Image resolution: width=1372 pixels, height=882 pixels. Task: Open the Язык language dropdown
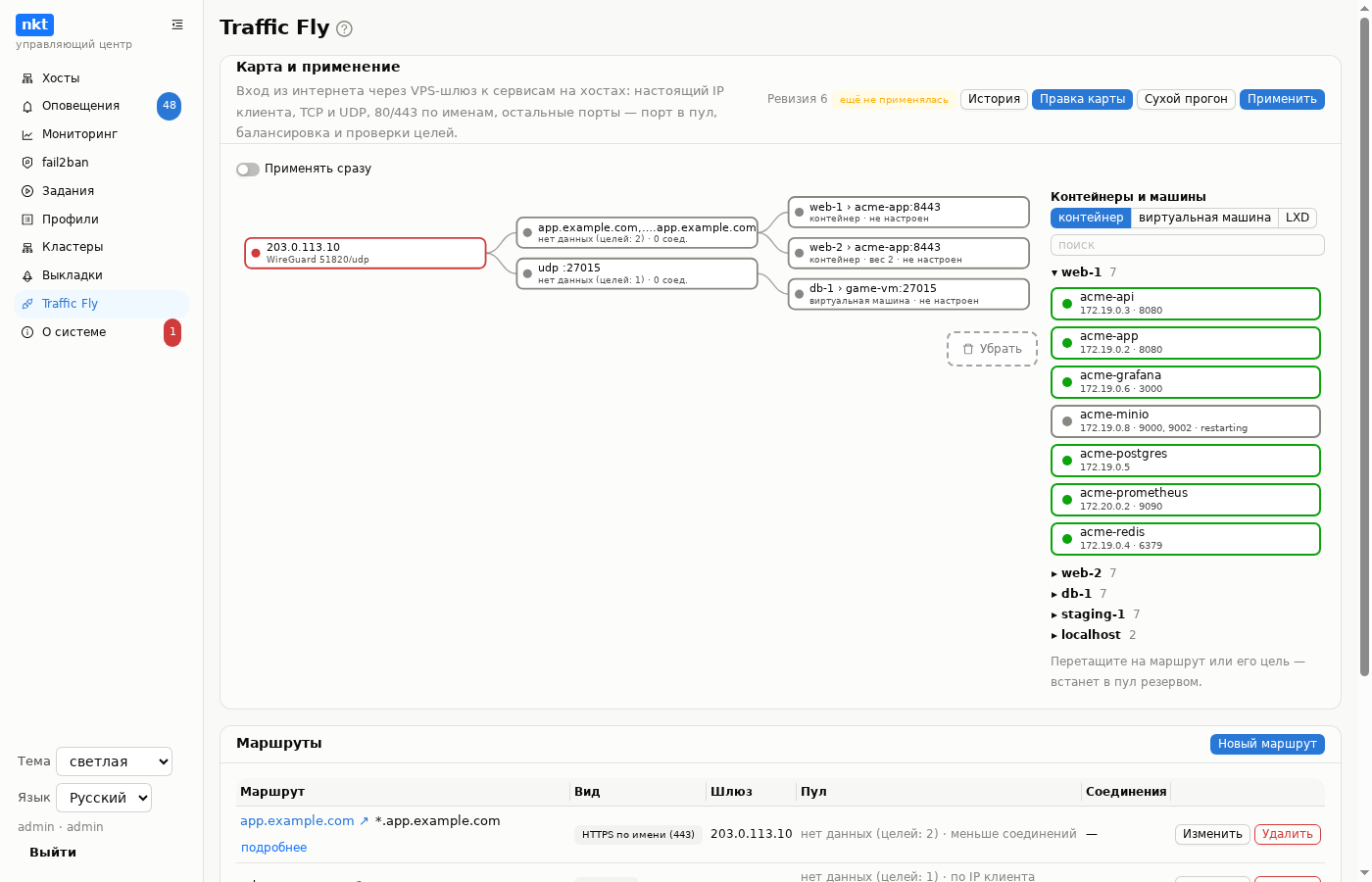(x=104, y=798)
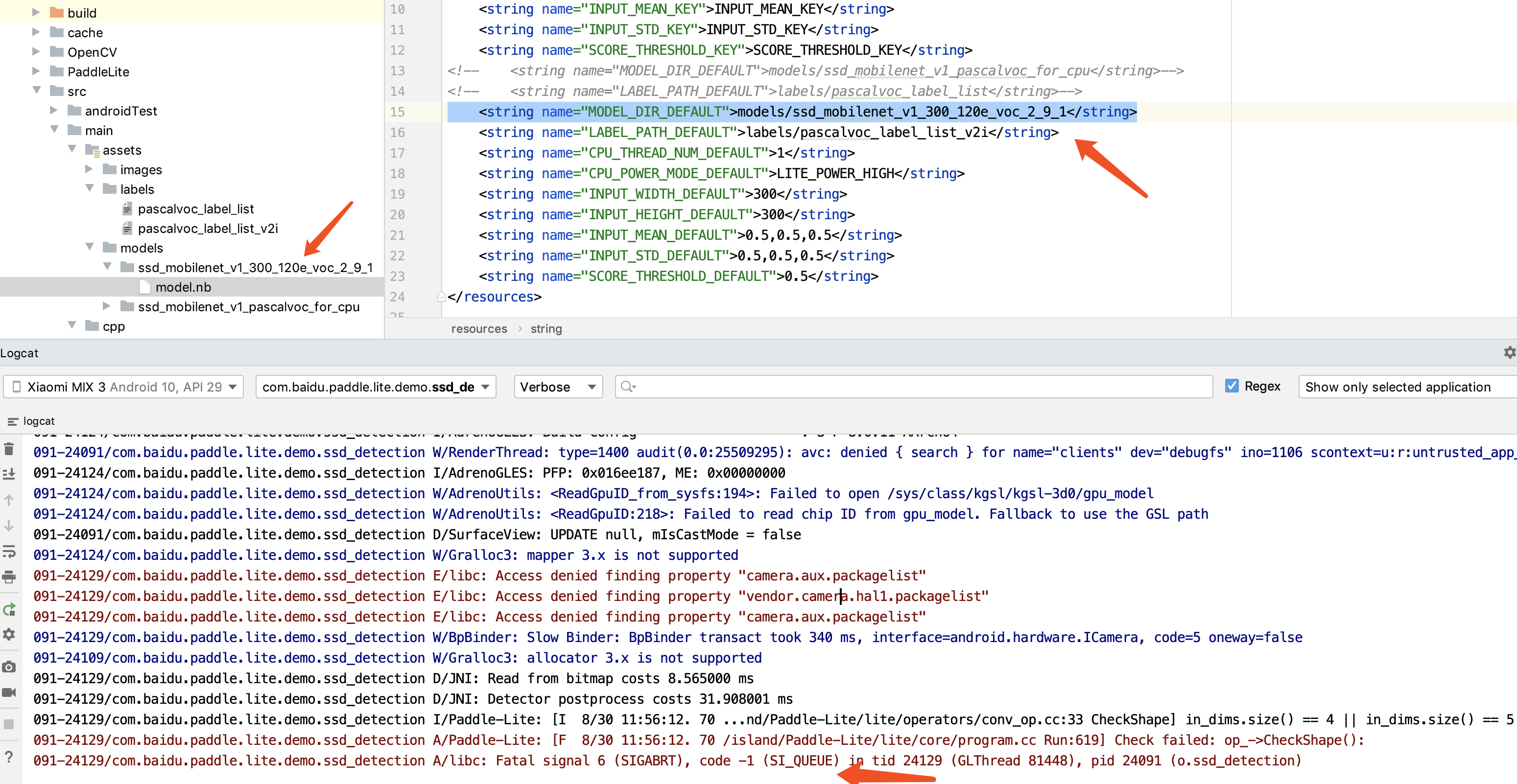Start screen recording with the video icon
Image resolution: width=1517 pixels, height=784 pixels.
(x=9, y=693)
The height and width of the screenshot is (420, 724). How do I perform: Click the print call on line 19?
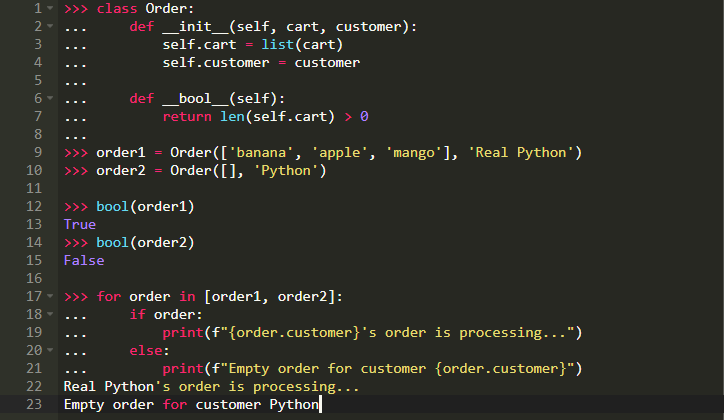[x=183, y=332]
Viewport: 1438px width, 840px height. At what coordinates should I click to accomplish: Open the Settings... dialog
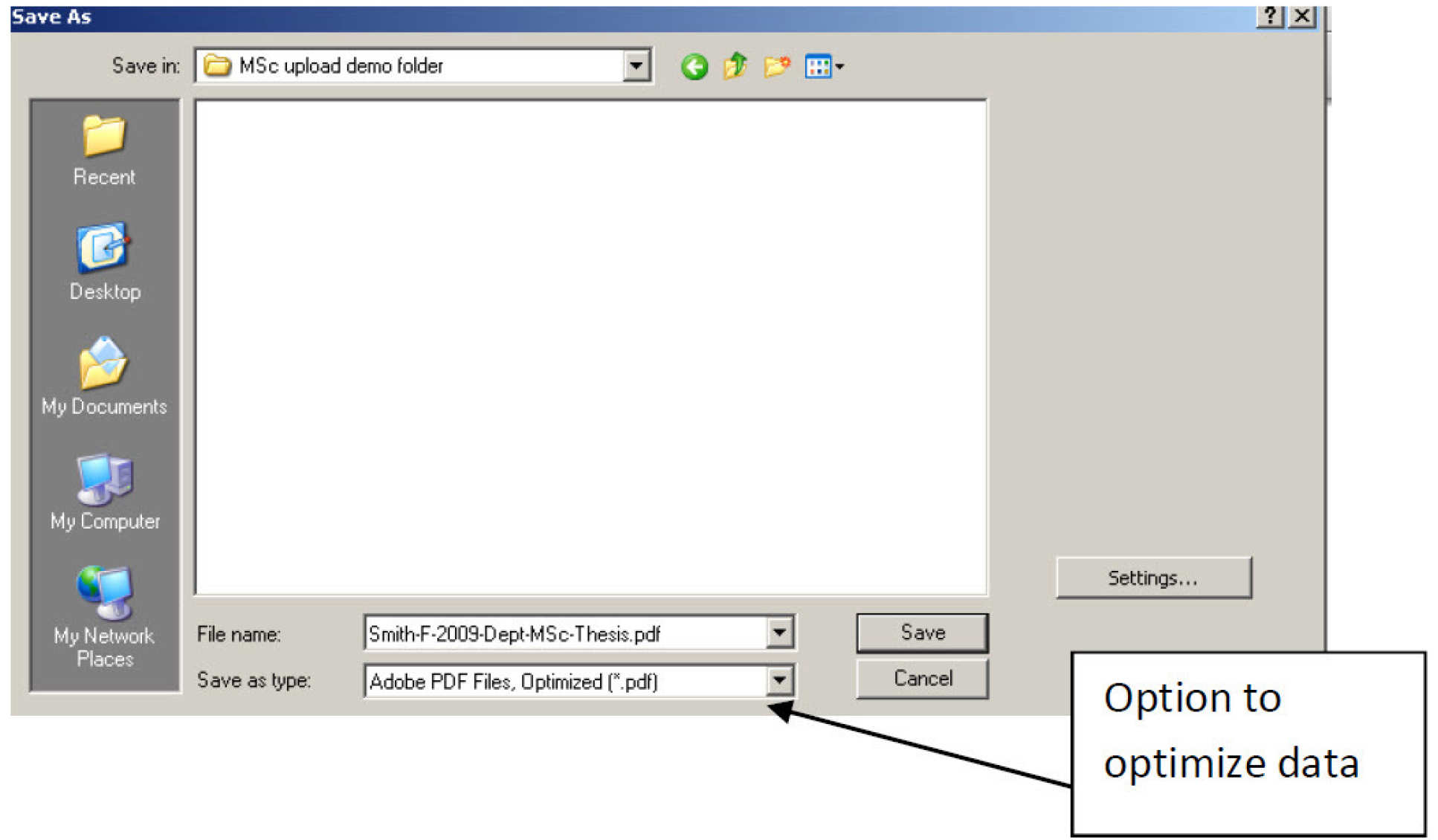click(x=1153, y=578)
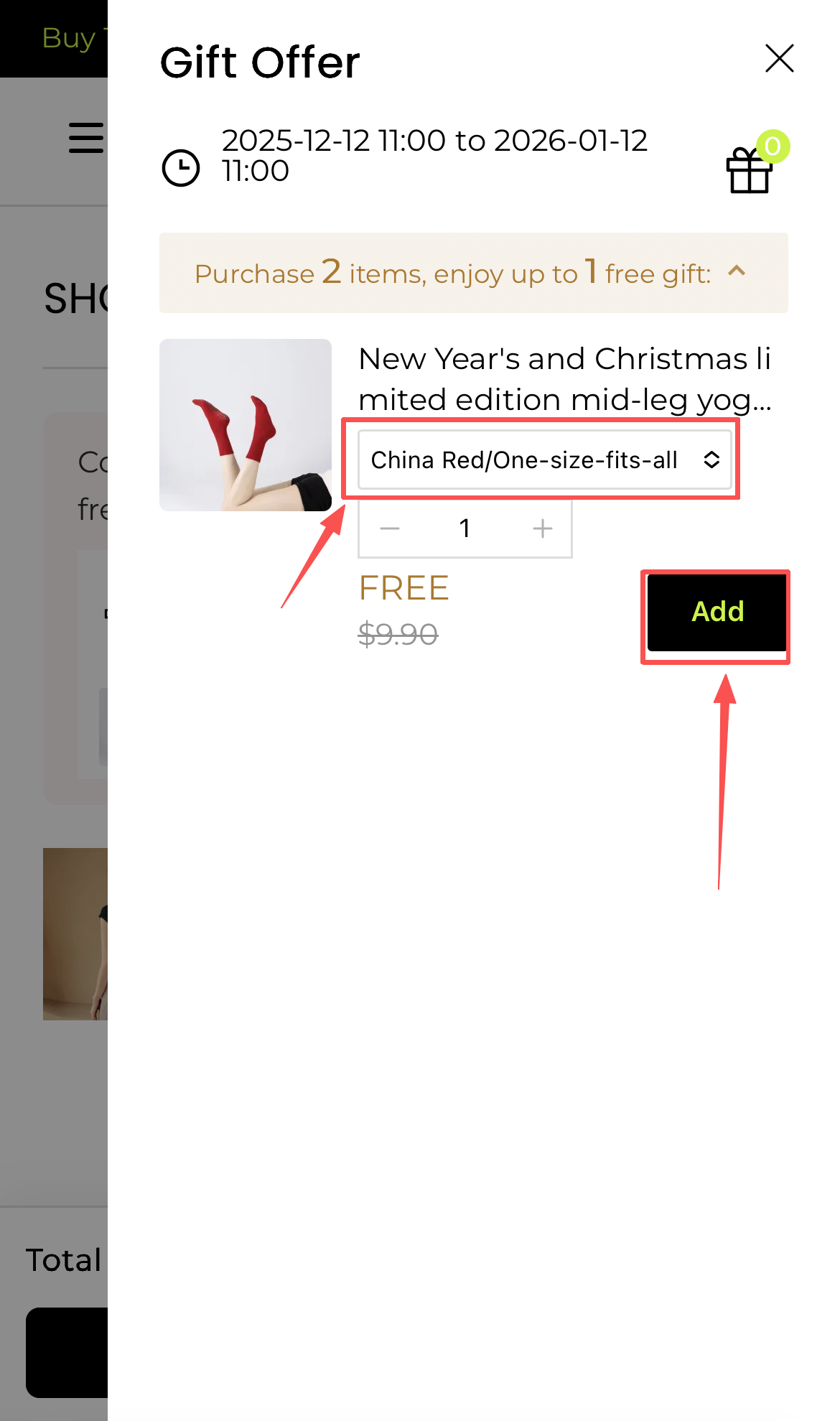Click the black checkout button at bottom left
This screenshot has height=1421, width=840.
(67, 1353)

################

Written instruction —
Please copy out all of the records above word for word, leaving out the pictures.

Response to the exercise —
Image resolution: width=1372 pixels, height=882 pixels. Task: Open the Язык language dropdown
(x=104, y=798)
Start screen recording with the video icon
Image resolution: width=1517 pixels, height=784 pixels.
(x=9, y=693)
The height and width of the screenshot is (420, 724). How do I perform: Click the print call on line 19?
[x=183, y=332]
Viewport: 1438px width, 840px height. At what coordinates should I click to accomplish: Open the Settings... dialog
click(x=1153, y=578)
Click the black checkout button at bottom left
This screenshot has height=1421, width=840.
(67, 1353)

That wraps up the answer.